Defect chemistry and charge transport in LaSr3Fe3−xMoxO10−δ

Abstract

Molybdenum containing solid solution LaSr3Fe3−xMoxO10−δ with triple-layer Ruddlesden-Popper structure is considered a promising mixed conducting material for high-temperature electrochemical applications. Oxygen content and electrical conductivity in the compositions with x=0.1 and 0.2 were measured in the range of oxygen partial pressure from 10−20 to 0.5 atm at temperatures 750-950°C. Experimental data were employed for the simulation of defect equilibrium and charge transfer in oxides. The defect distribution over two B-sublattices and four anion sublattices was determined depending on oxygen partial pressure and temperature. The main transport pathways of electrons, holes, and oxygen ions were found to be spatially separated in these oxides between B1, B2, and O4 sublattices, respectively. An increase in the molybdenum content was found to result in higher electron and oxygen ion conductivity.

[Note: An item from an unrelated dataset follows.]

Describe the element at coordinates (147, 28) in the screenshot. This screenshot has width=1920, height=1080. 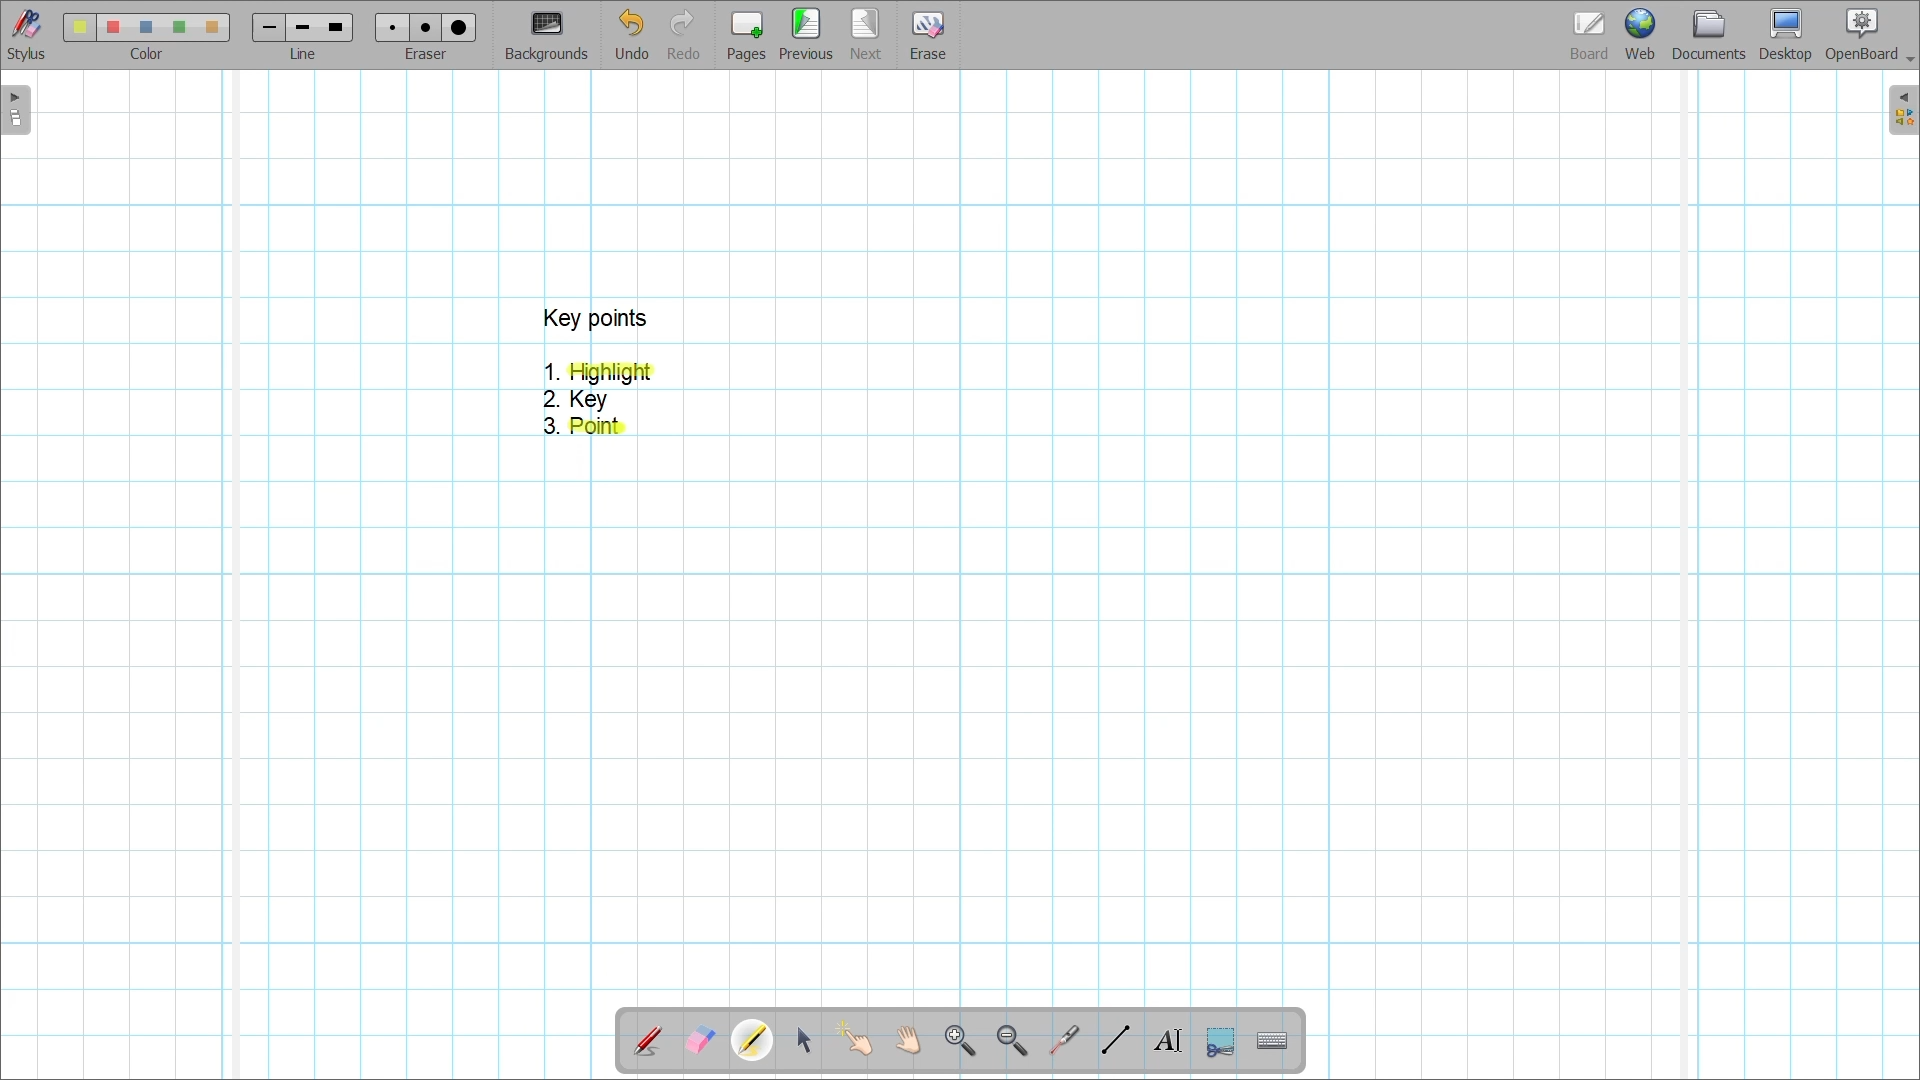
I see `color3` at that location.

The enhancement of electron conductivity is explained by partial molybdenum reduction and involvement of Mo5+ ions in electron transport. As for ion conductivity, its improvement is suggested to be attributed to oxygen mobility increase due to a decrease in a fraction of tetrahedrally coordinated iron ions in the B1 sublattice and respective vacancy disordering in the O4 sublattice.